そこで、複数の避難ルートを歩いて確認したり、高齢者や車いす利用者、小さな子どもを連れて避難する体験を取り入れたりすると、多くの課題が見えてきます。「この坂は車いすでは上れない」「街灯が少なく危険だ」「側溝が見えにくい」といった気付きは、実際に歩いてみなければ分かりません。
近年では、防災訓練にデジタル技術を取り入れる事例も増えています。災害情報アプリや安否確認システム、オンライン会議システムを活用した情報共有訓練などは、現代の災害対応には欠かせないものとなっています。ただし、便利な技術に頼りすぎることも危険です。停電や通信障害が発生すれば、スマートフォンが十分に機能しないこともあります。そのため、紙の地図や連絡網、手書きの記録など、アナログな方法も併せて訓練しておくことが大切です。
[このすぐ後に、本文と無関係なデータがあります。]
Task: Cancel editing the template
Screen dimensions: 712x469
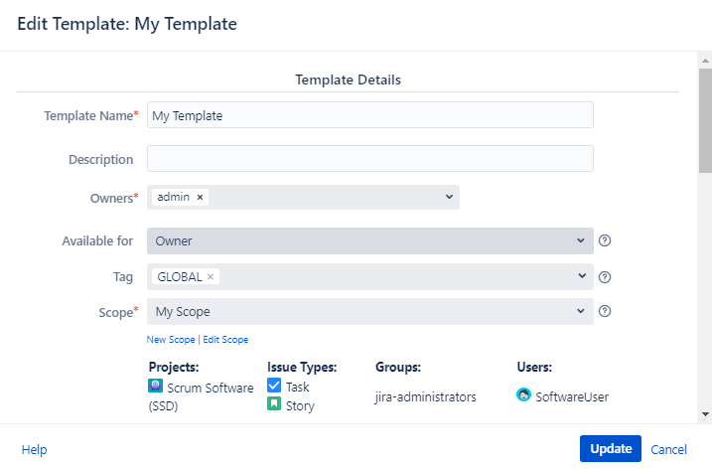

さらに、防災訓練は「終わった後」が最も重要です。訓練を実施しただけで満足してしまえば、次回も同じ課題が繰り返されます。避難に時間がかかった理由は何か、情報共有は円滑だったか、役割分担に問題はなかったかなどを参加者全員で振り返り、改善策を検討することが、防災力の向上につながります。この「振り返り」と「改善」を繰り返すことこそ、訓練の価値を高めるポイントです。
また、防災訓練は防災技術だけでなく、人と人とのつながりを築く場でもあります。災害時には行政や消防だけでは対応しきれず、地域住民同士や職場の仲間同士の助け合いが不可欠になります。訓練を通じて顔の見える関係を築いておくことは、災害時の安心感や迅速な協力体制につながります。特に高齢者や障害のある方、一人暮らしの方など支援が必要な人を地域で把握し、誰がどのように支援するかを事前に確認しておくことは、命を守る備えとして非常に重要です。
災害は、訓練どおりには起こりません。しかし、訓練で培った判断力や経験は、どのような状況でも必ず生かされます。実効性のある防災訓練とは、「答えを覚える訓練」ではなく、「考えて行動する力」を身につける訓練なのです。

防災対策に完璧はありません。それでも、一人ひとりが現実を意識した訓練を積み重ね、課題を改善し続けることで、地域や企業、学校の防災力は確実に高まります。「訓練を実施した」という実績ではなく、「いざという時に命を守れた」という結果につながる訓練を目指すことこそ、これからの防災に求められる姿勢ではないでしょうか。